> INSTRUCTION A:
In the records, reproduce the stretch from the line containing "Edellinen (656, 1009)" through the line containing "Uutiset (557, 287)", replacing "Galleria" with "Kuvagalleria" and leaving everything else unchanged.

[BEGIN TEXT TO READ]

Energy Transition : illusive progress
Improved energy efficiency over the last 30 years, but a stagnant energy mix
- To limit global warming to 1.5°C will require a 45% reduction in CO2 emissions by 2030 according to the Intergovernmental Panel on Climate Change
- Two driving forces will be essential to achieving this goal: an increase in the share of renewable energies in the energy mix and an improvement in energy efficiency
- Since 1990, there has been visible progress in efficiency, which has increased 48% worldwide and 167% in China ...
- ...but progress in the global energy mix is nonetheless disappointing. In 1990, 86.7% of energy consumption came from fossil fuels. In 2017, it was still at 85.1%
- 2017 was a disappointing year in terms of the energy transition. The growth in worldwide energy and coal consumption accelerated and CO2 emissions increased ...
- ... mainly due to the acceleration of global economic growth from 3.3% to 3.7% in 2017, fueled in large part by industrial activity
Which countries are the most advanced in relation to the energy transition?

[END TEXT TO READ]
[BEGIN ROWS]

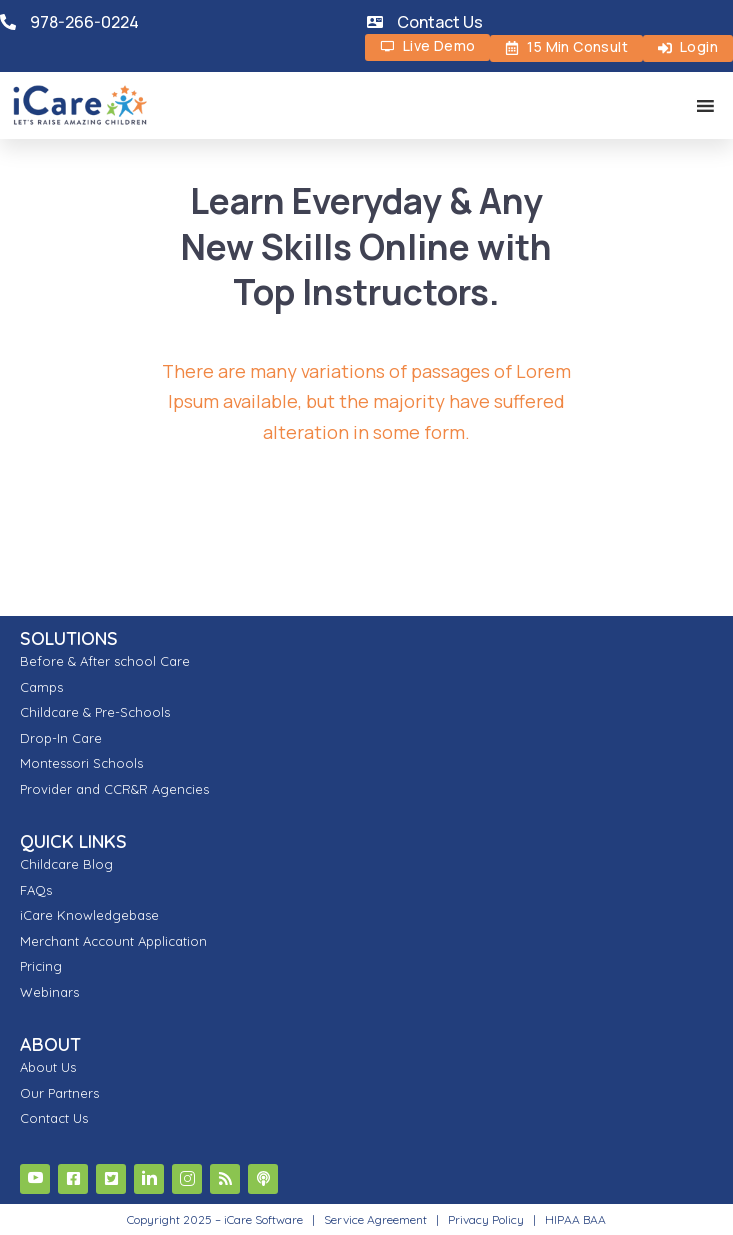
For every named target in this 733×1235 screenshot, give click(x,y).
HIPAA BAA (575, 1219)
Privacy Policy (486, 1219)
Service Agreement (377, 1219)
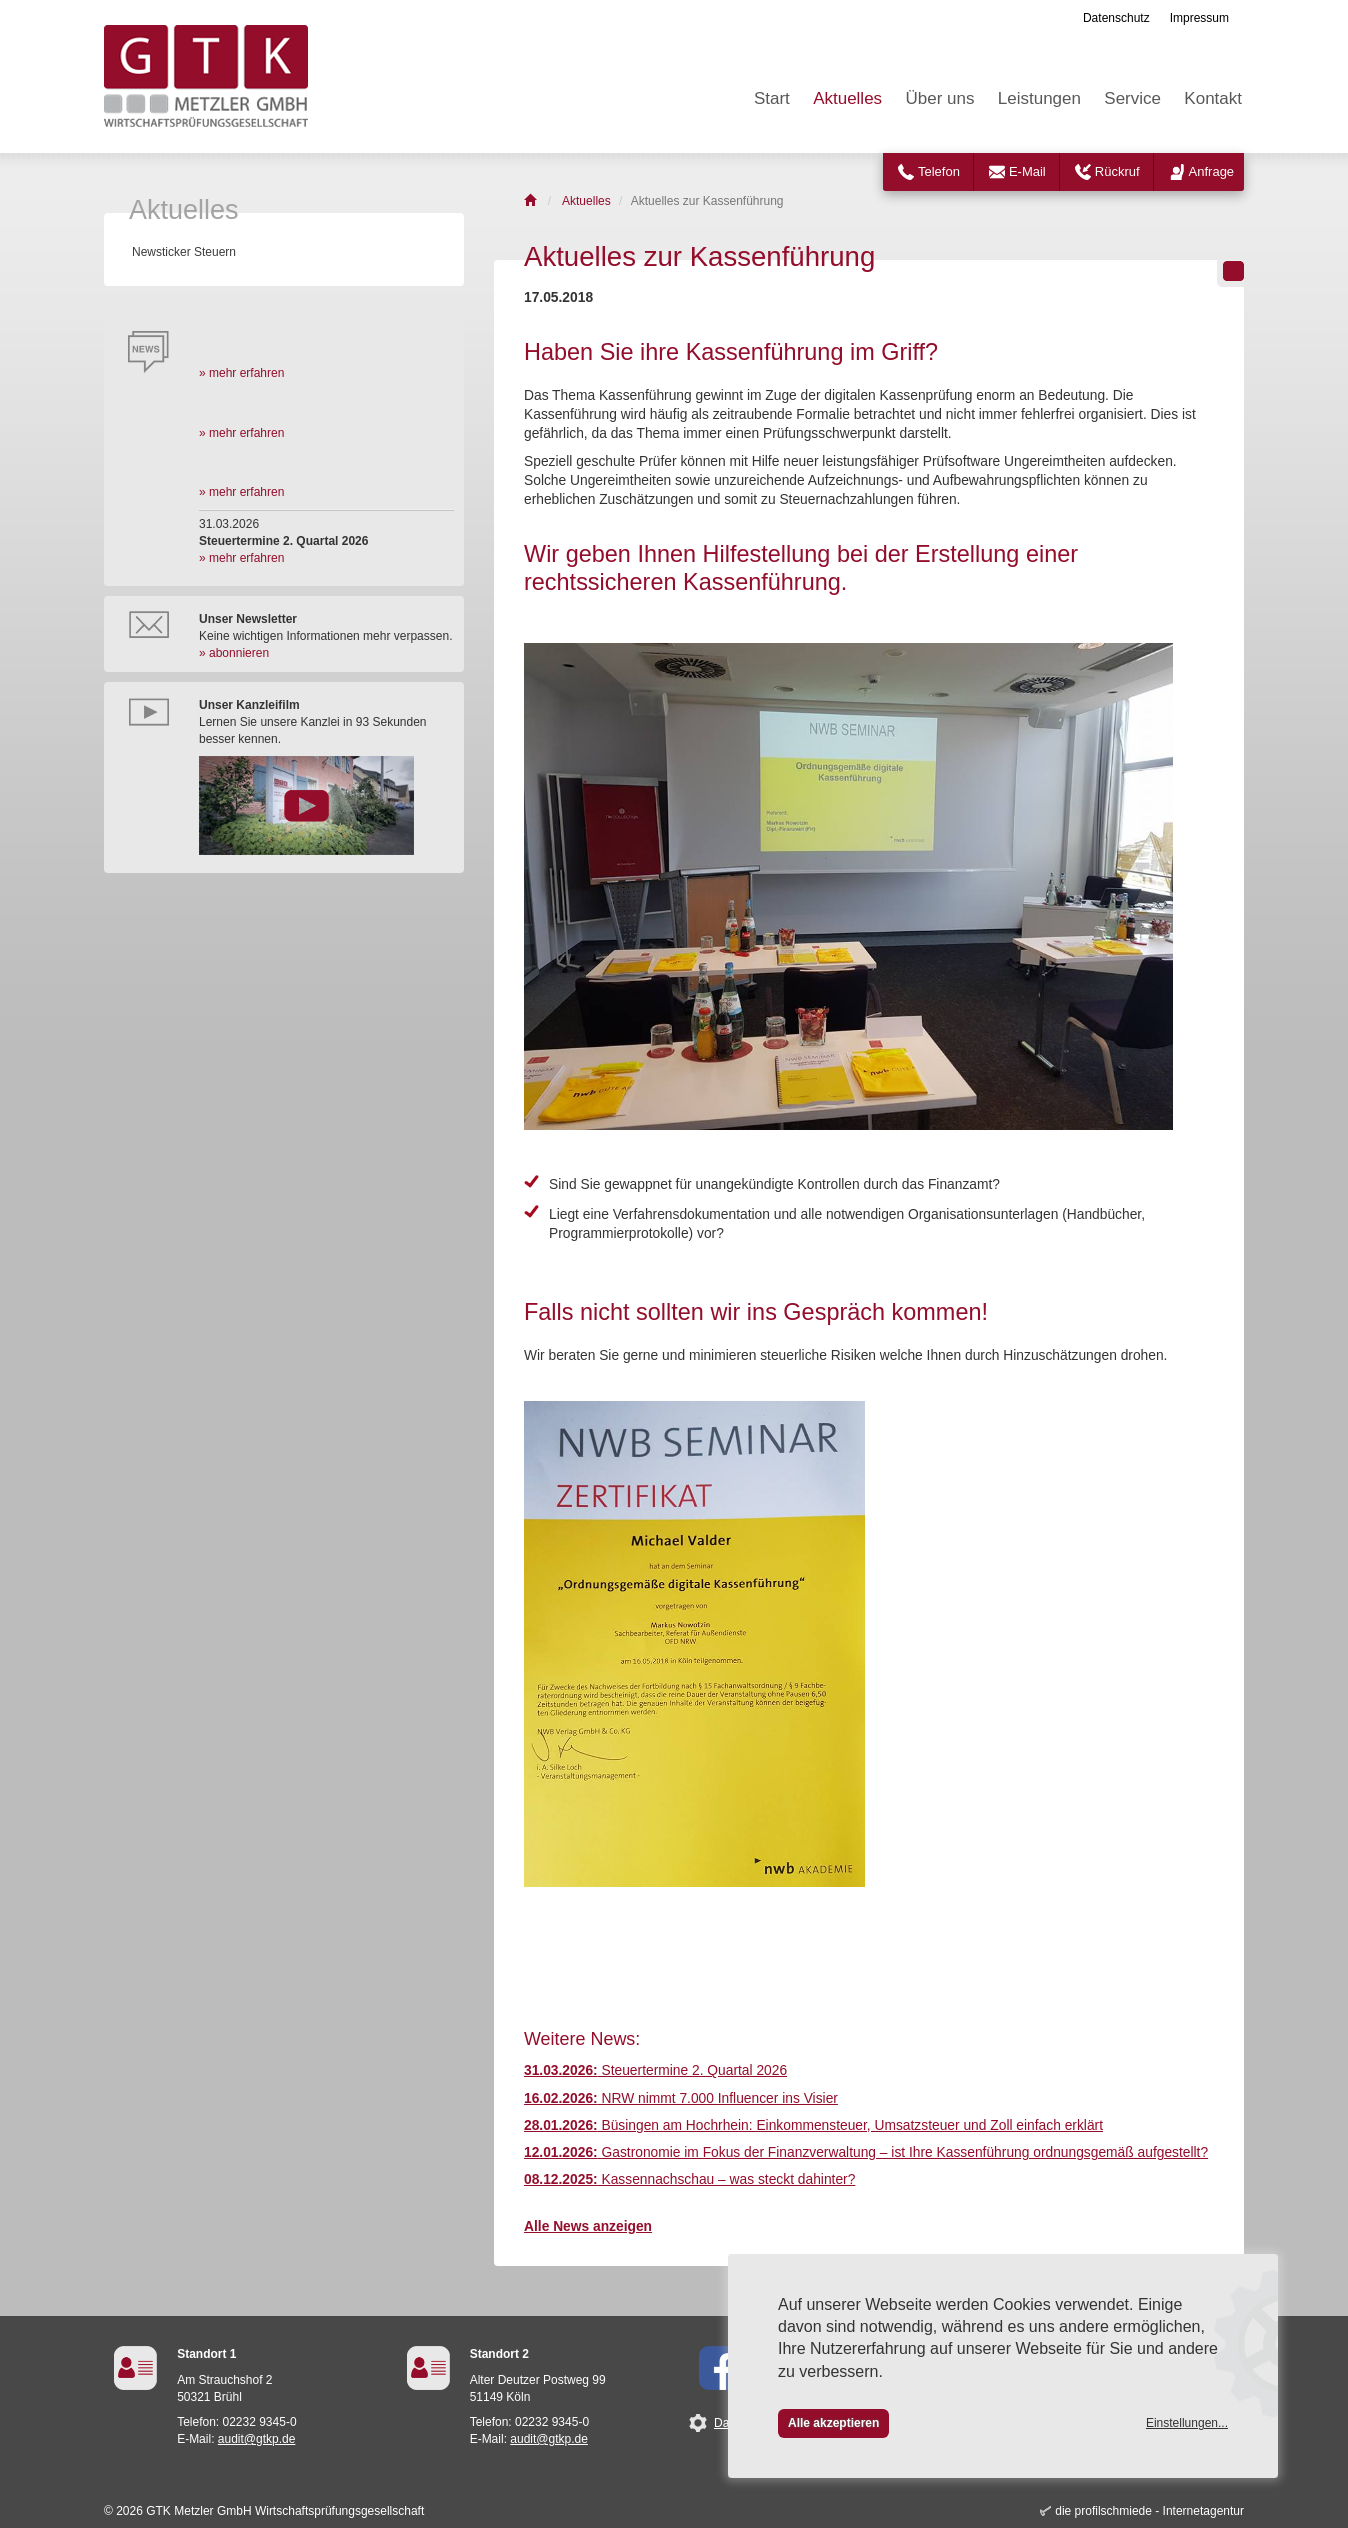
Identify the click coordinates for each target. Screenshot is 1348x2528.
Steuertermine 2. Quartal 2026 (655, 2070)
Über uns (939, 98)
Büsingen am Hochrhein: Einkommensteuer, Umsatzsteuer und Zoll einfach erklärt (813, 2125)
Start (772, 98)
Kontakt (1213, 98)
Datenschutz (1116, 18)
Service (1132, 98)
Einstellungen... (1187, 2423)
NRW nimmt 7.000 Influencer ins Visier (681, 2098)
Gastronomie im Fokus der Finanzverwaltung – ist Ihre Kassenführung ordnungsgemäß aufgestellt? (866, 2152)
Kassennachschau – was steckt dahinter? (689, 2179)
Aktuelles (847, 98)
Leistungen (1039, 98)
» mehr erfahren (241, 373)
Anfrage (1212, 171)
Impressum (1199, 18)
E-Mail (1027, 171)
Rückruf (1117, 171)
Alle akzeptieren (833, 2423)
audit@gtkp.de (257, 2439)
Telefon (939, 171)
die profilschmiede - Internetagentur (1149, 2511)
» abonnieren (234, 653)
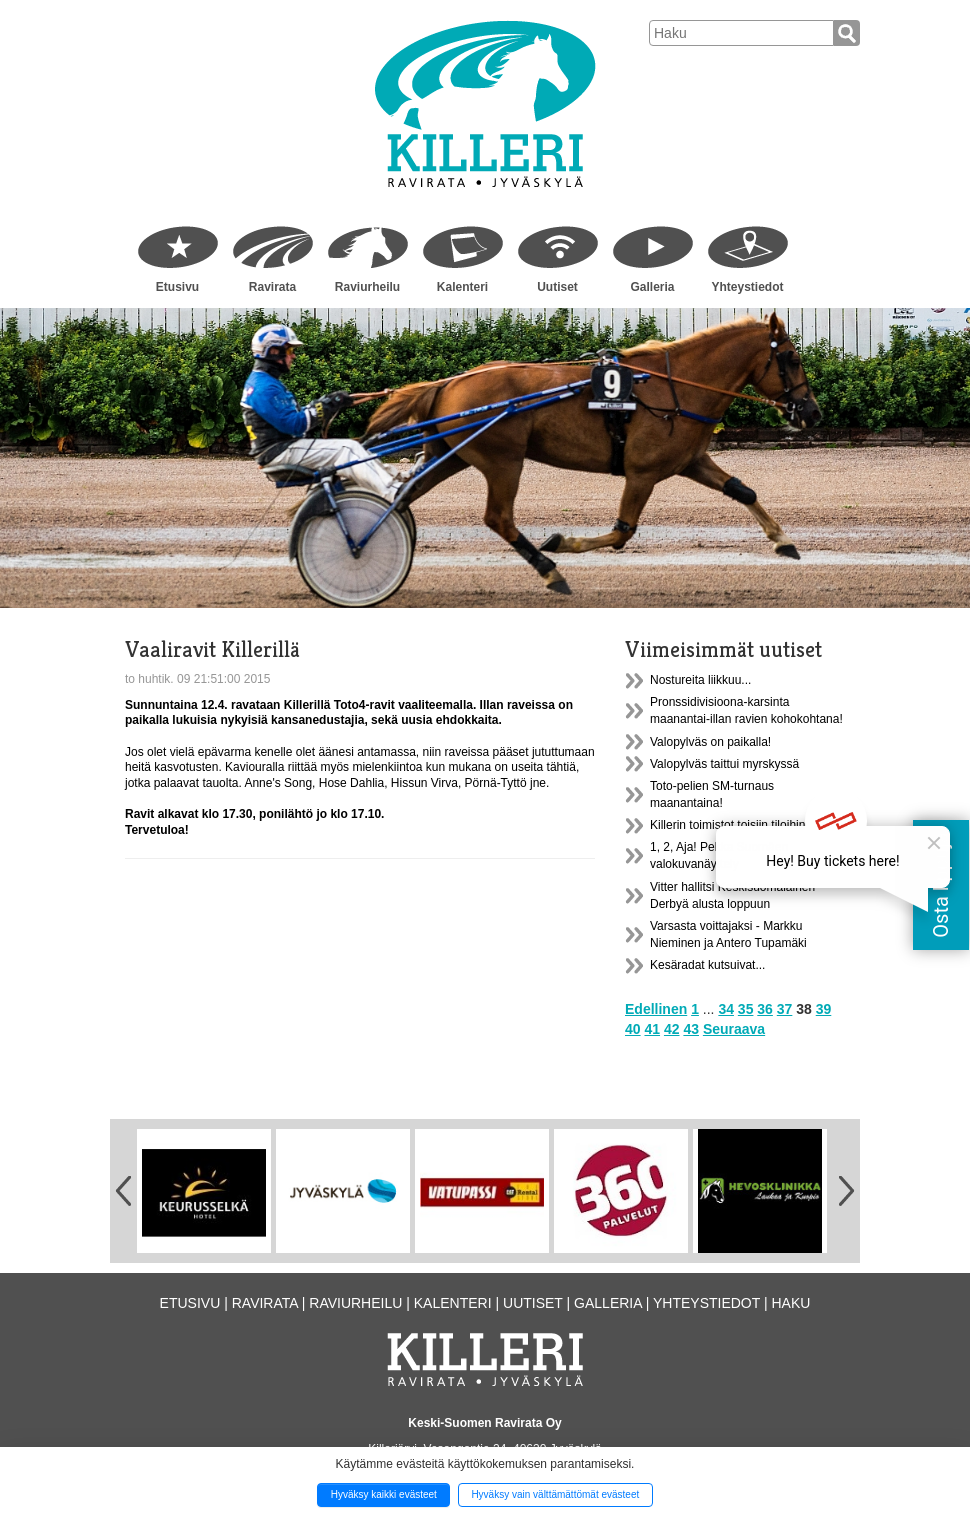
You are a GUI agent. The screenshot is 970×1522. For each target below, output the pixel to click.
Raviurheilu (367, 287)
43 (691, 1029)
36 (765, 1009)
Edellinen (656, 1009)
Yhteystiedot (747, 287)
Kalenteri (462, 287)
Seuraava (734, 1029)
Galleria (652, 287)
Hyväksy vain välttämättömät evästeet (555, 1494)
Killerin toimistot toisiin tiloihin (727, 825)
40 (633, 1029)
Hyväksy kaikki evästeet (384, 1494)
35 (746, 1009)
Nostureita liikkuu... (700, 680)
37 (785, 1009)
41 (652, 1029)
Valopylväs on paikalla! (710, 742)
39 (824, 1009)
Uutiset (557, 287)
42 (672, 1029)
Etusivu (177, 287)
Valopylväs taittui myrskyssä (724, 764)
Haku (790, 1303)
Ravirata (272, 287)
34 (726, 1009)
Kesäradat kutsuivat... (707, 965)
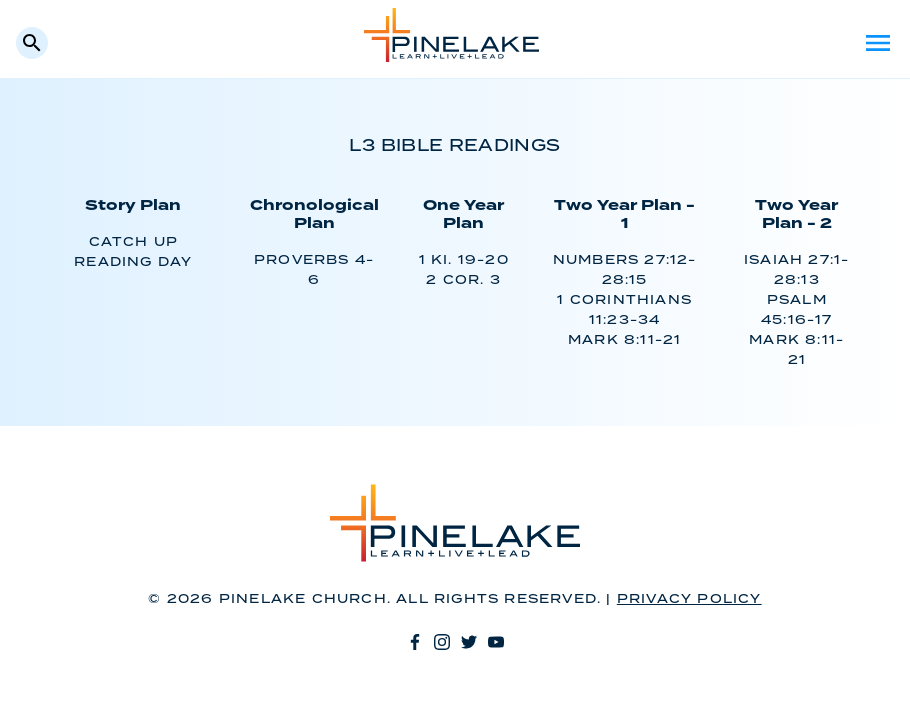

[END ROWS]

> INSTRUCTION B:
List every percentage figure that appears in the text on the energy transition.

> FULL RESPONSE A:
Edellinen (656, 1009)
Yhteystiedot (747, 287)
Kalenteri (462, 287)
Seuraava (734, 1029)
Kuvagalleria (652, 287)
Hyväksy vain välttämättömät evästeet (555, 1494)
Killerin toimistot toisiin tiloihin (727, 825)
40 (633, 1029)
Hyväksy kaikki evästeet (384, 1494)
35 (746, 1009)
Nostureita liikkuu... (700, 680)
37 (785, 1009)
41 (652, 1029)
Valopylväs on paikalla! (710, 742)
39 (824, 1009)
Uutiset (557, 287)

> FULL RESPONSE B:
45%, 48%, 167%, 86.7%, 85.1%, 3.3%, 3.7%